Certain social media platforms also have special features to help nonprofits fundraise within the platform. For example, Facebook offers the ability to register as a nonprofit. Once your nonprofit is registered, you can create a fundraiser or add a donation button to the top of your profile page. Facebook covers all payment processing fees for donations made to nonprofits on the platform.

Facebook, Instagram, and YouTube all have similar features that allow nonprofits to go “live” on video and add a donation button. This is a great way to engage with supporters in real-time and create excitement around the call to action to donate. Alternatively, you can post a pre-recorded video and display a donate button next to the video. Like Facebook, Google covers fees, so nonprofits receive the maximum funds raised.

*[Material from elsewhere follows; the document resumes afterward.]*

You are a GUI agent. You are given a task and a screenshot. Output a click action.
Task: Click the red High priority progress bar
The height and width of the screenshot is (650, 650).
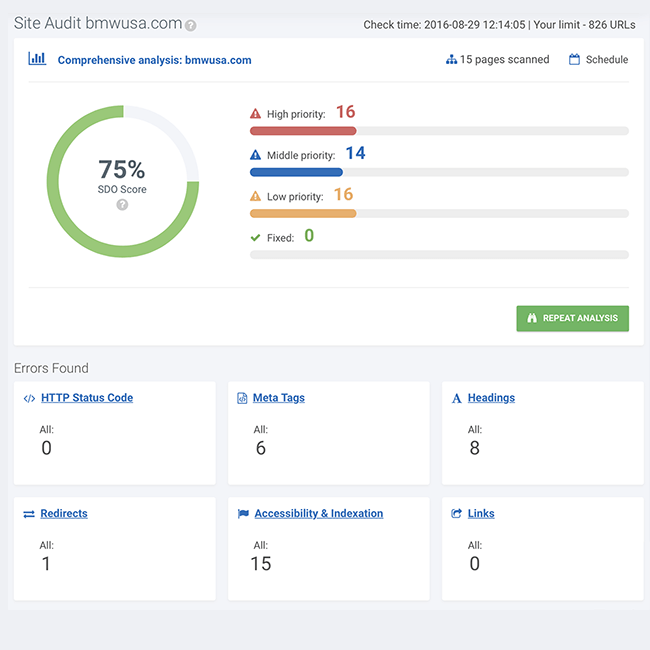coord(303,131)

TIP: Be wary of creating too many different “landing pages” for a singular fundraiser, for example, on Facebook and a website. It can confuse donors and lead to them avoiding donating, fearing it may be in the wrong place. 

TIP: Learn about how to take advantage of each platform by taking courses offered by each platform. Meta provides a course on How to Start Fundraising on Facebook, and Youtube offers documentation on how to Set up a YouTube Giving Fundraiser.

Additional Online Giving Opportunities


Cryptocurrency has been a hot topic of conversation over the last few years as it has experienced massive fluctuations in value. For example, over the past year, Bitcoin has seen a  low value of $18,000 and a high of around $65,000. However, one of the biggest challenges in nonprofit online fundraising is that many people don’t fully understand what it is.

Cryptocurrency uses cryptography (or a complex encoding, blockchain) to create a digital currency. Cryptocurrency transactions are verified, and records are maintained by a decentralized system rather than a centralized authority such as the US government. To put it simply, cryptocurrency is a digital asset that functions like currency.

While many consider cryptocurrency a currency, the IRS considers it property and donating it a nontaxable event. This means that donors don’t have to recognize capital gains. If they itemize their deductions, they may be able to deduct up to the donated asset’s fair market value (FMV). 

Even though the value fluctuates, many people have appreciated coins with not many places to use them. Because online currencies can be difficult to manage, many nonprofits don’t accept cryptocurrencies. In fact, less than 1% of nonprofits accept cryptocurrency donations, according to Giveffect partner The Giving Block, an online website that works with cryptocurrency for nonprofits. However, accepting cryptocurrency donations doesn’t need to be difficult and can open up the opportunity for donations from new supporters.

Accepting a crypto donation through a processor such as The Giving Block will instantly convert crypto donations into U.S. dollars, leaving no risk to your organization. You receive the value of the cryptocurrency the moment it is donated. 

TIP: Don’t leave potential donations on the table by not accepting them. Work with experts in the space to determine the right way to accept such donations for your organization.

Corporate Matching Gift Programs

Corporate matching gift programs are a type of philanthropy in which companies match donations their employees make to nonprofit organizations. Companies typically match employee donations as a 1:1 ratio. However, some companies may match at a higher ratio. Employee giving with corporate matching can be a substantial amount of money. According to a study by Giveffecr partner Double the Donation, more than $4 to $7 billion in matching gift revenue is left on the table each year by donors who qualify for a match. 

So why is this funding going unclaimed? Donors don’t submit matching gift requests because they don’t know they’re eligible, the process seems complicated, or they forget to follow through.

As part of your nonprofit online fundraising efforts, make it easy for donors to complete the necessary steps with their employers.

TIP: Find ways to automate most of the work. For example, as part of the integration between Giveffect and Double the Donation, nonprofits can fully automate emails to deliver matching gift forms and instructions directly to your donor to submit matching gift requests.